# Document passage
----
Know that this is normal.
> At the next job I got some TW experience and a $5000 raise from my
>previous job. I left that job after I'd had it for 8 months because they
>gave me a promotion with lots more responsibility and no raise. Also
>because I had no official job duites for 6 months and management wasnt all
>that excited about putting any down on paper. I also left because a
>fortune 500 company offered me a job and a $15000 raise.
So, you had about 8 months of partial tech writing experience
and you got a promotion. Not bad. No raise, but that's the breaks.
Without knowing more about the company, it's hard to comment,
but I'd say in general that you quit a job that you could have learned
a lot from for the big name and $15000. Depending on the company,
no official duties and no written job description can be a problem
or a golden opportunity.
>Now I'm at the fortune 500 company and I hate my job. I'm doing lots of
>Web work (which is partly what I want to do), but no technical writing.
>Also the web work I am doing is not exactly the kind of web work I want to
Hmmm. Still not getting exactly what you want. Can you articulate
exactly what you want? Did you do so when you interviewed
for your current job? What did they say? If you're nominally
doing what you said you wanted to do and you're still not happy
with it, you're either hard to please or not articulating what you
want very effectively.
>be doing. Most of all I hate the organization around here. I never know
>what I'm going to be doing when I get to work because they give me bits and
>pieces of work on a daily basis and NEVER give me the big picture. Because
>they don't give me the big picture I often end up redoing things...
..."they don't give me the big picture"...It's rare, as a tech writer,
that you'll be "given" the big picture--you'll have to ferret it out.
It's part of the job.
----
# To-do list
1 > Quote the stretch of the records from the line containing "Task: Click the 12:03 PM timestamp" through the end of the records, leaving out the pictures.
2 > Extend the advice on technical writing jobs past its last sentence.
The text and the records are unrelated and should be treated separately.

# Given records
----
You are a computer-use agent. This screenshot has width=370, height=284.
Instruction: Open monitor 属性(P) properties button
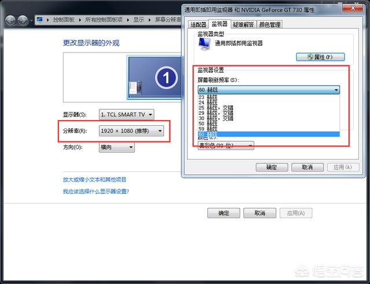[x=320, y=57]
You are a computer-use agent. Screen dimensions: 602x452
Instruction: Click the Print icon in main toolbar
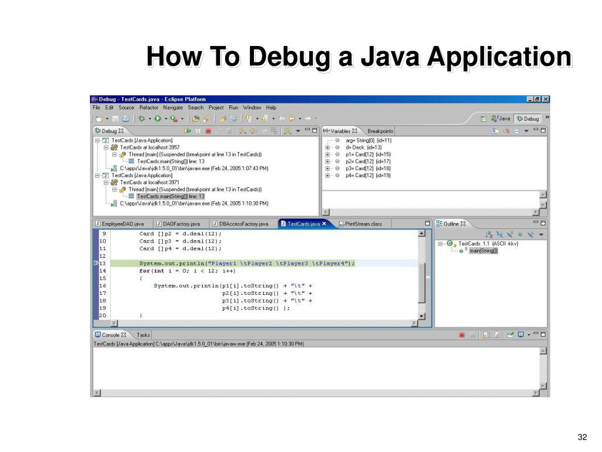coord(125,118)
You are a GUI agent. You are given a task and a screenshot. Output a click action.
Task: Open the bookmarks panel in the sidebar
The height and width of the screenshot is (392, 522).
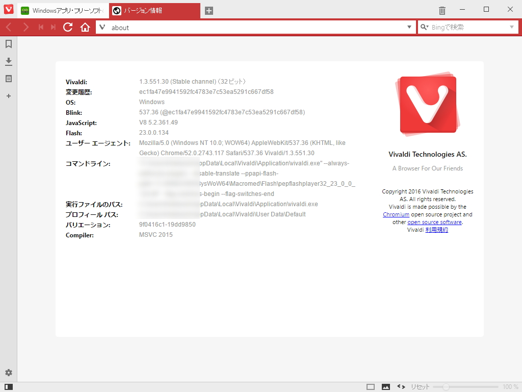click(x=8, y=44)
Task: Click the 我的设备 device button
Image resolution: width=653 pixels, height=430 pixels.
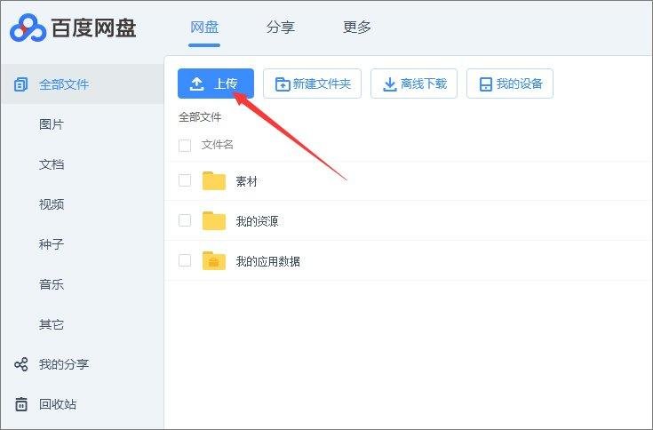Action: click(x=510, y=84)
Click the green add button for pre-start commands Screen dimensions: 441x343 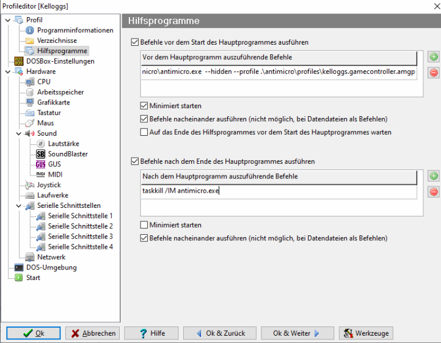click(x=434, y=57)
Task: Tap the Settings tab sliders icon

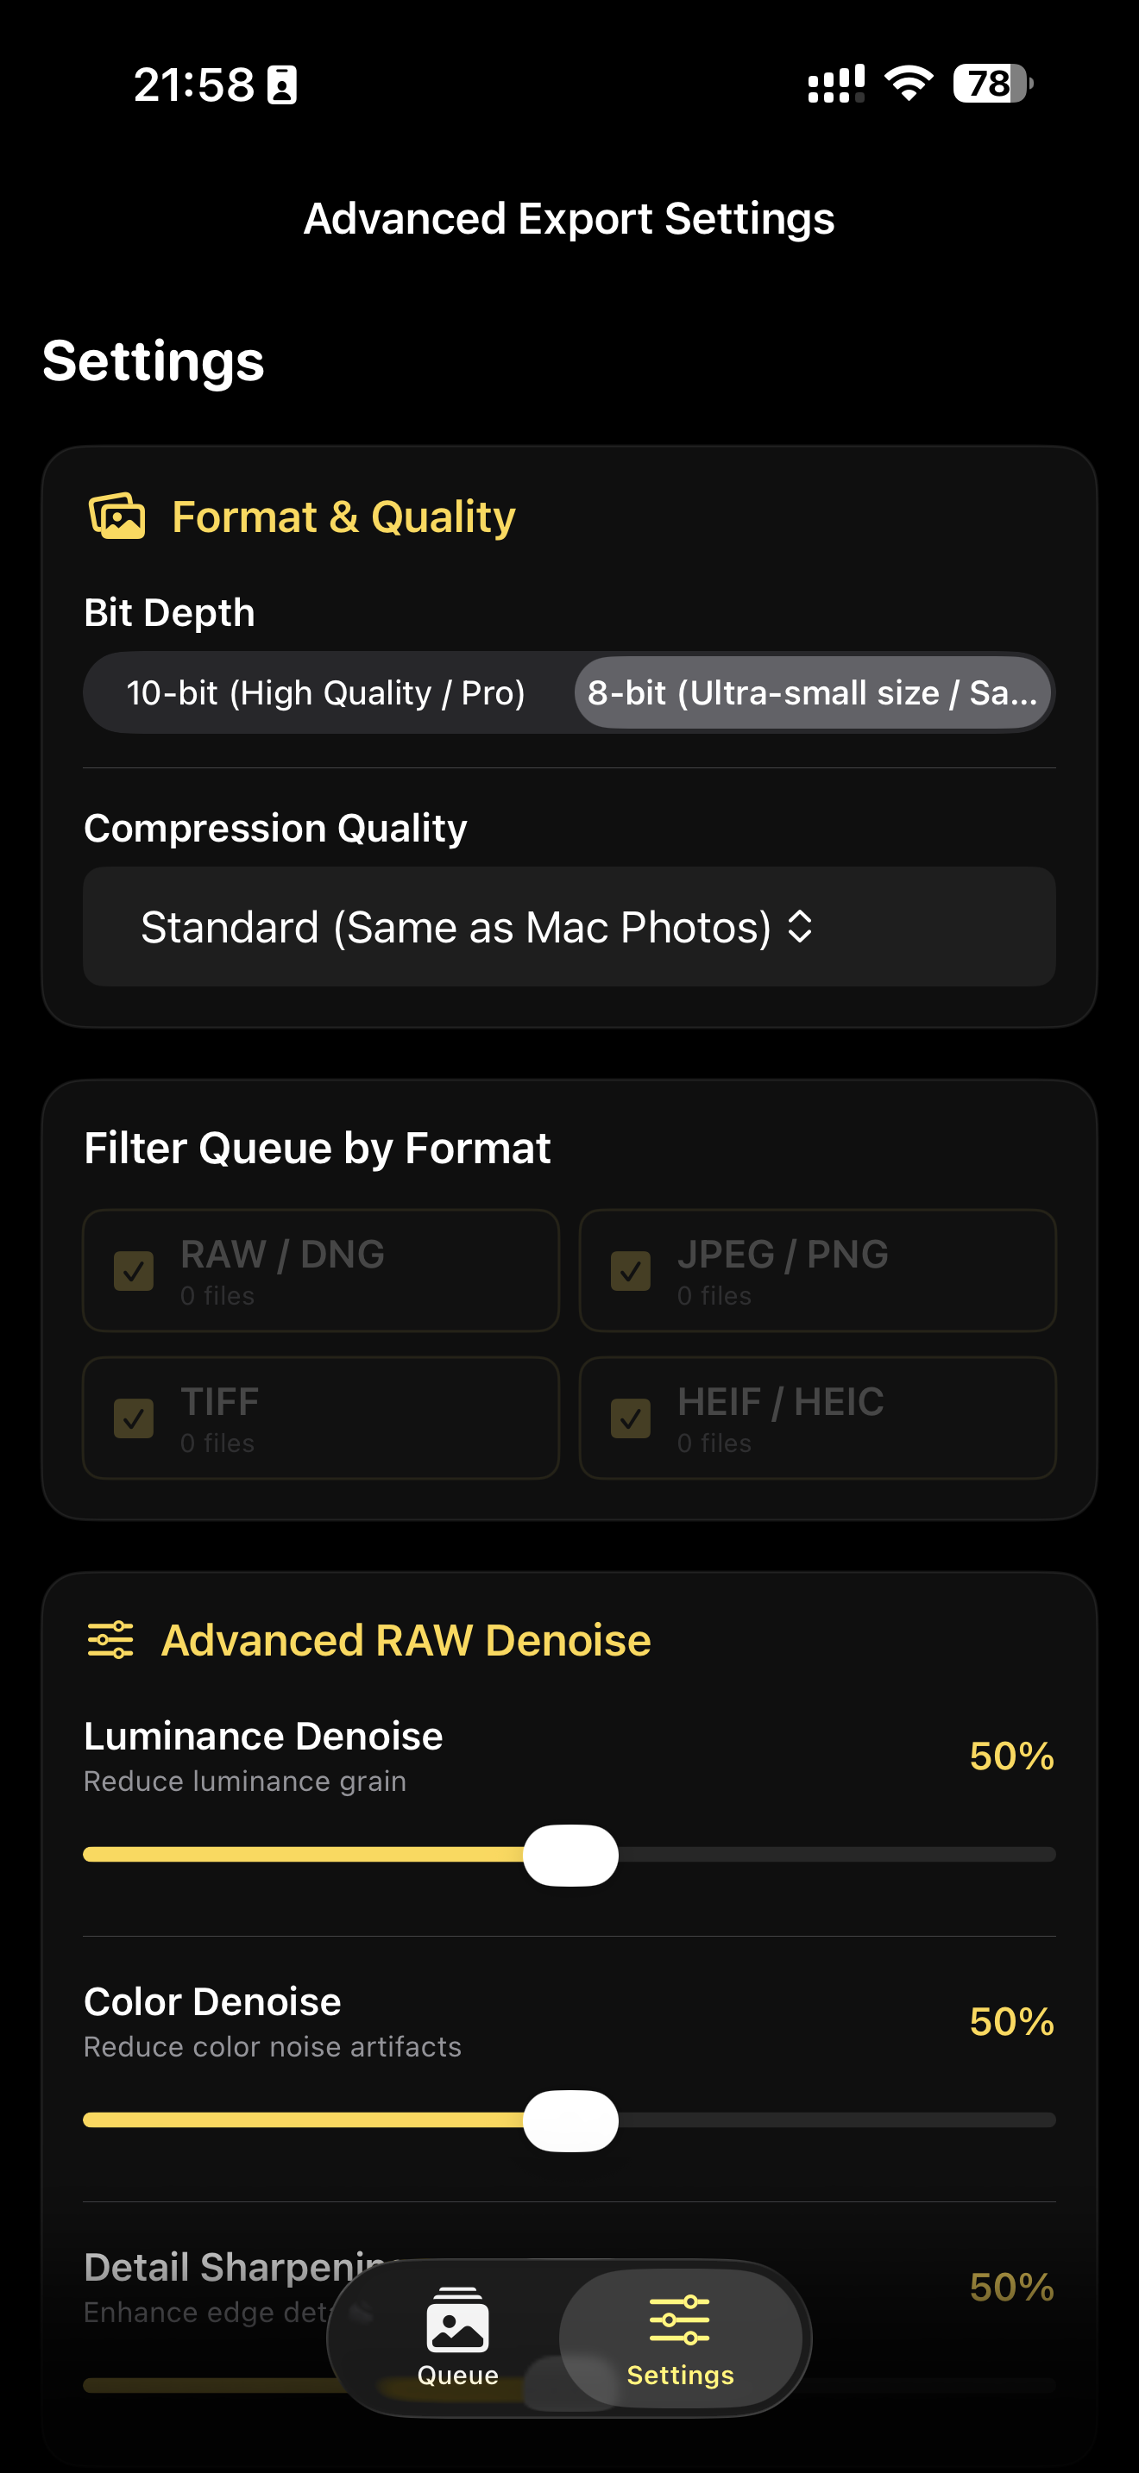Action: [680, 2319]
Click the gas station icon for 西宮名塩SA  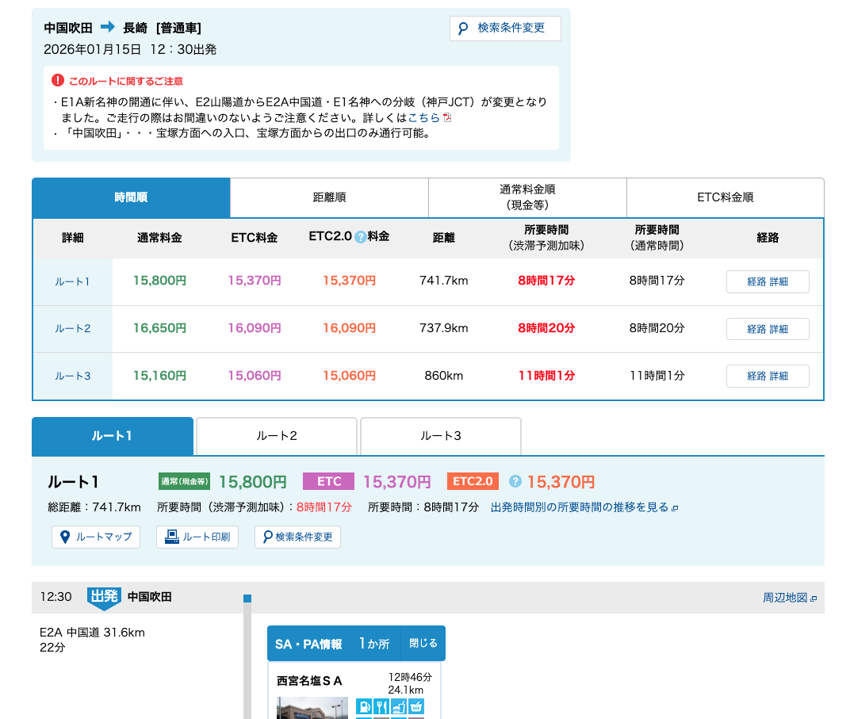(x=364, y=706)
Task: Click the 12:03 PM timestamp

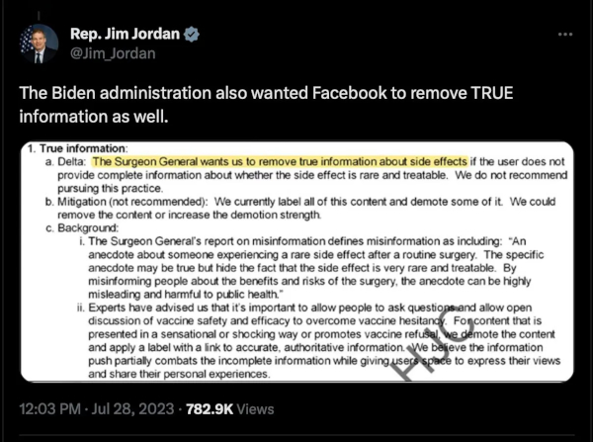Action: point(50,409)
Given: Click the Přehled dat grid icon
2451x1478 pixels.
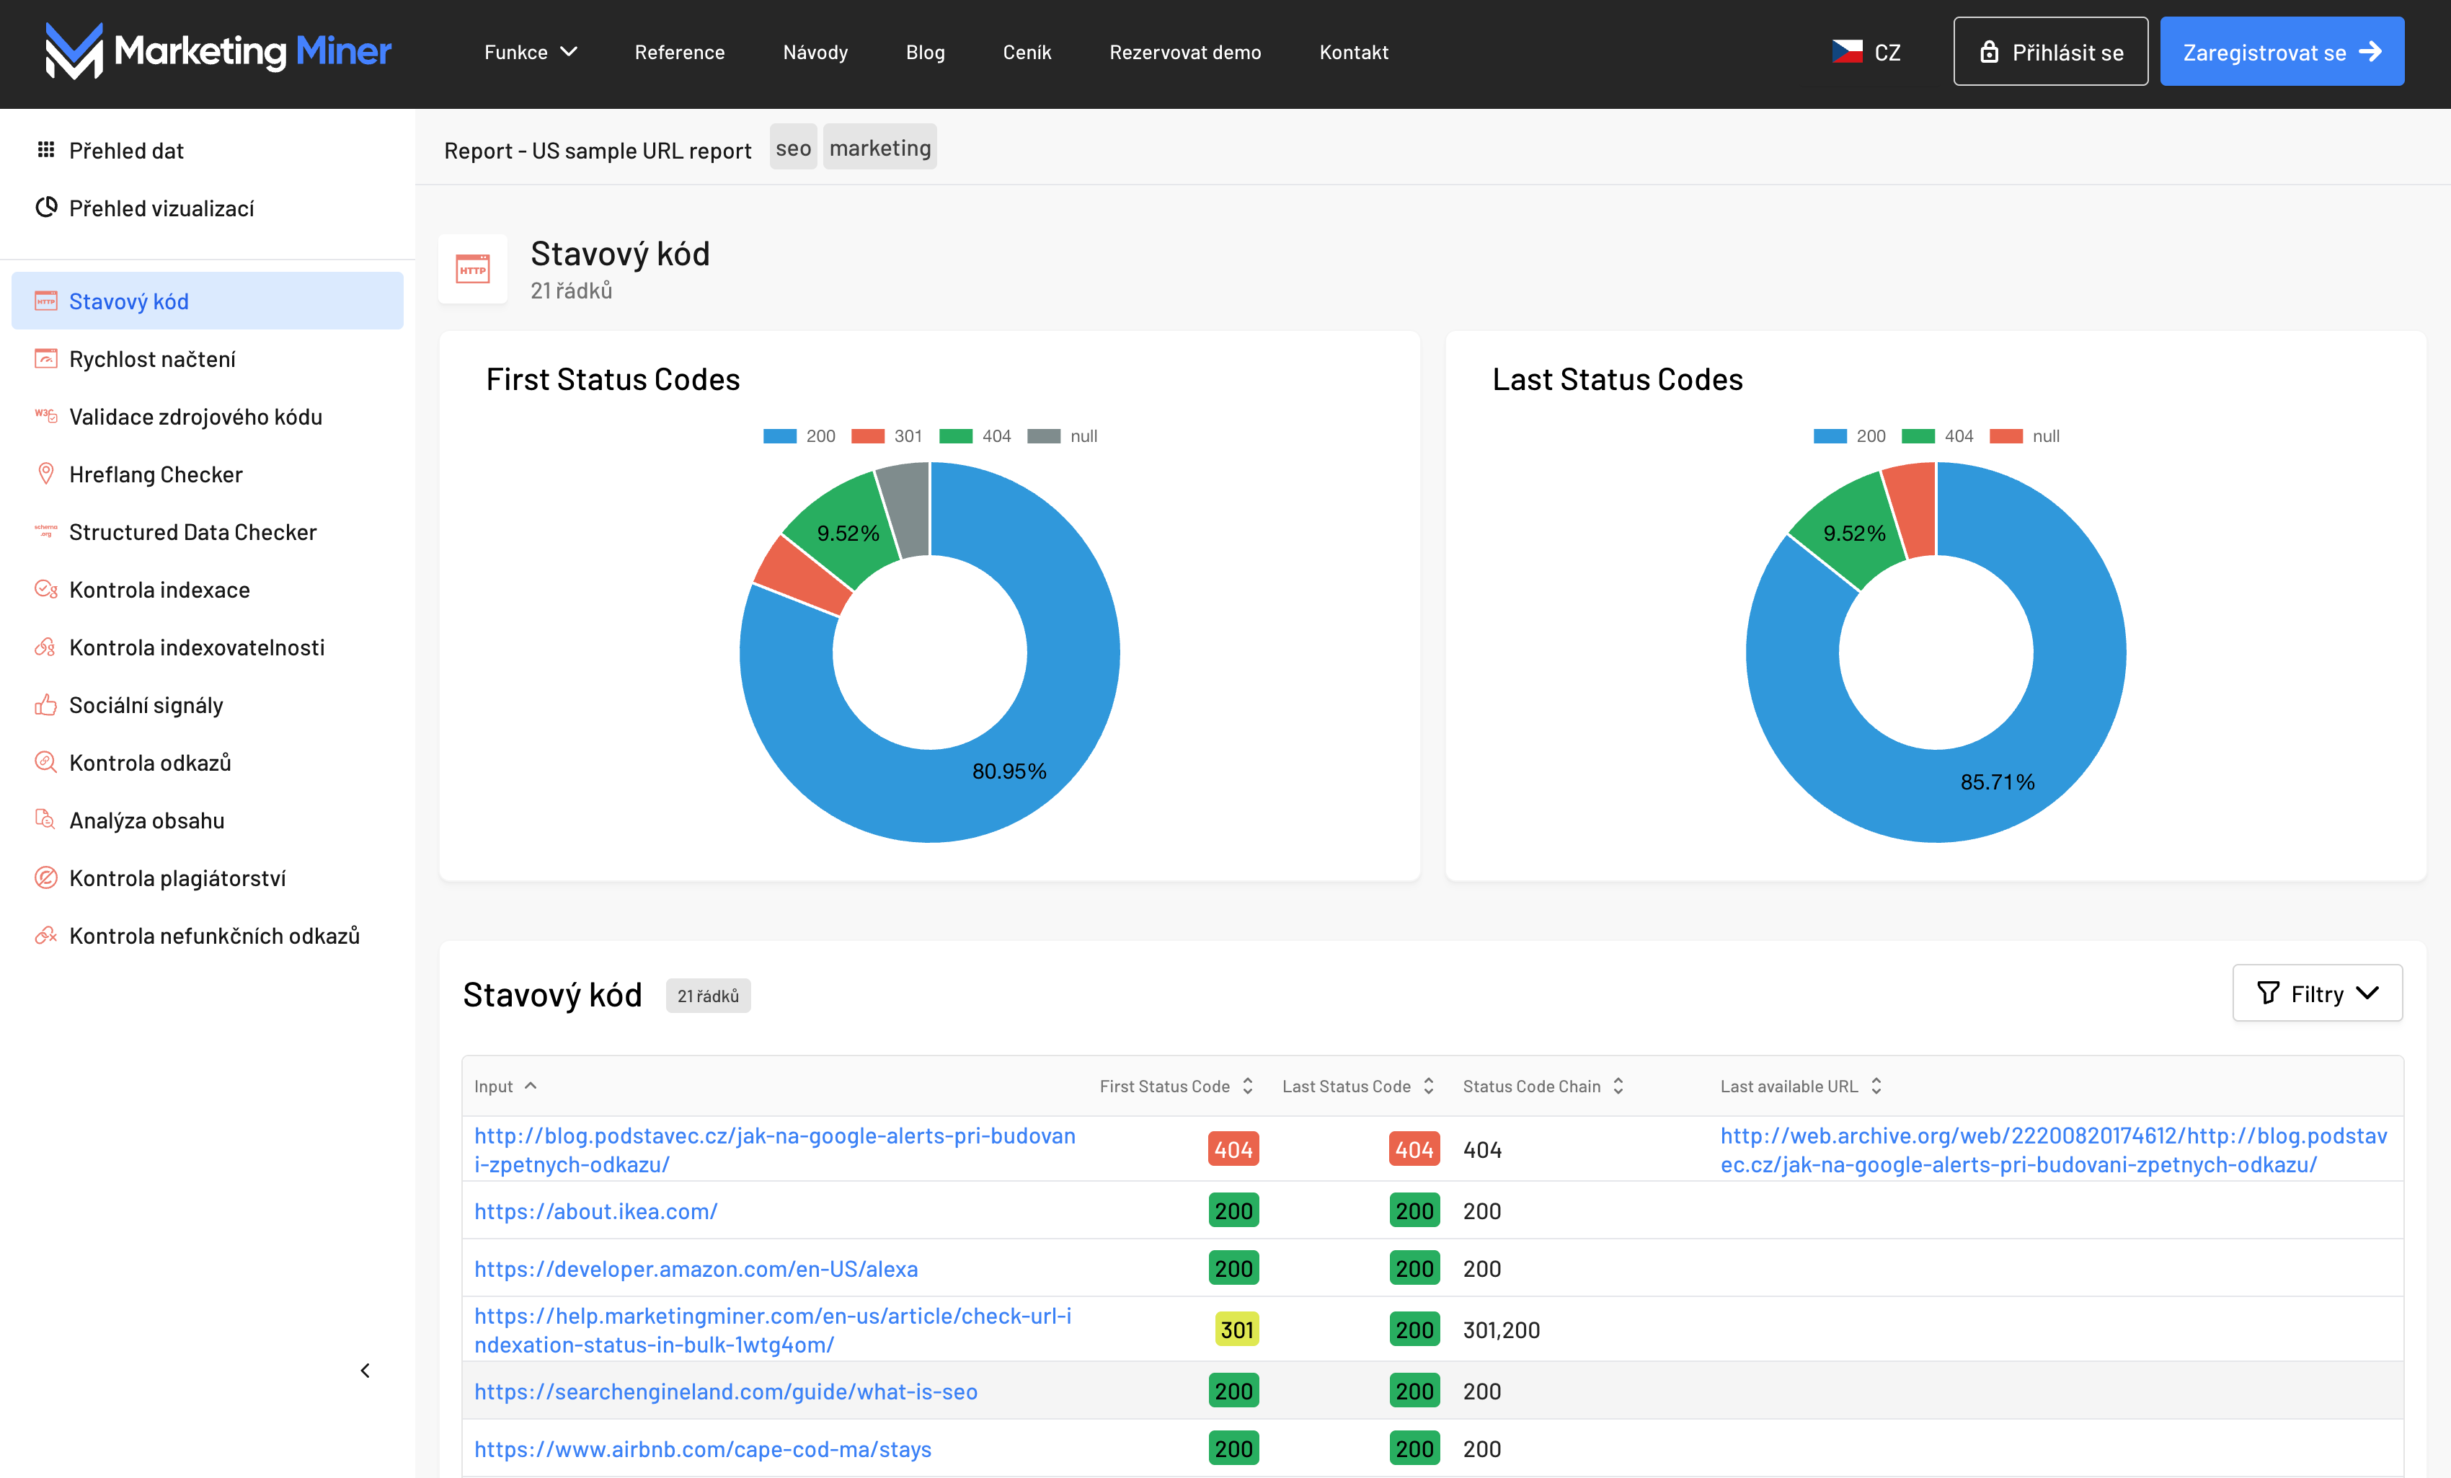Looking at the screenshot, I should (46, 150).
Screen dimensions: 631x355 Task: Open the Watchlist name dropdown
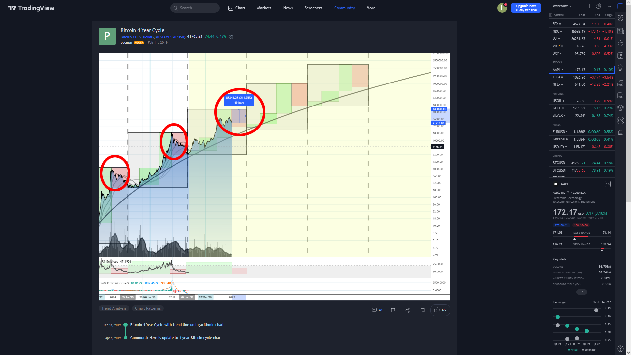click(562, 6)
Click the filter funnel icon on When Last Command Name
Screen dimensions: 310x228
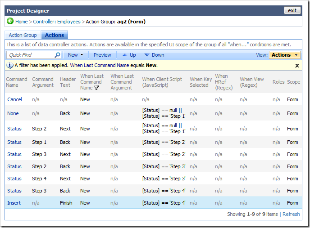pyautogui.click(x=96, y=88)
----
# Per-task outputs
1 >
Task: Click the 12:03 PM timestamp

Action: point(50,409)
Given: Click the Přehled dat grid icon
2451x1478 pixels.
Looking at the screenshot, I should (46, 150).
Screen dimensions: 631x355 Task: Open the Watchlist name dropdown
click(562, 6)
Click the filter funnel icon on When Last Command Name
Screen dimensions: 310x228
pyautogui.click(x=96, y=88)

2 >
If you're getting work piecemeal on a daily basis, I'd suppose that
they either don't trust you to manage your own time and projects
or have rapidly changing needs and see you as a versatile and
capable employee who can pitch in and help out anywhere.
You can probably tell which it is.
>I've only been here since August and think I should give this job and this
>organization and myself more time before I call it quits, but I get more
>and more frustrated every single day. When I first got here they weren't
>giving me any work at all and I complained to my manager and now I'm at
>least getting work...
Don't expect that you'll be _given_ work or that anything will
necessarily be structured or organized. You'll have to actively
seek projects, volunteer to do stuff, and get your hands dirty.
>for what I thought would be a better job and I've always received
>significant pay raises in the deal...
What's a "better" job? Are you motivated by money?
Challenges? New stuff to learn? Stability? How do
you generally handle change?
It doesn't always have to be the same answer. We
(Deborah and I) vary a lot on this. Some projects are
purely financial--mercenary, even--while others
(possibly less lucrative) are the satisfying ones. In
some cases, we get both, and in rare ones, we end up
with non-lucrative, non-challenging projects.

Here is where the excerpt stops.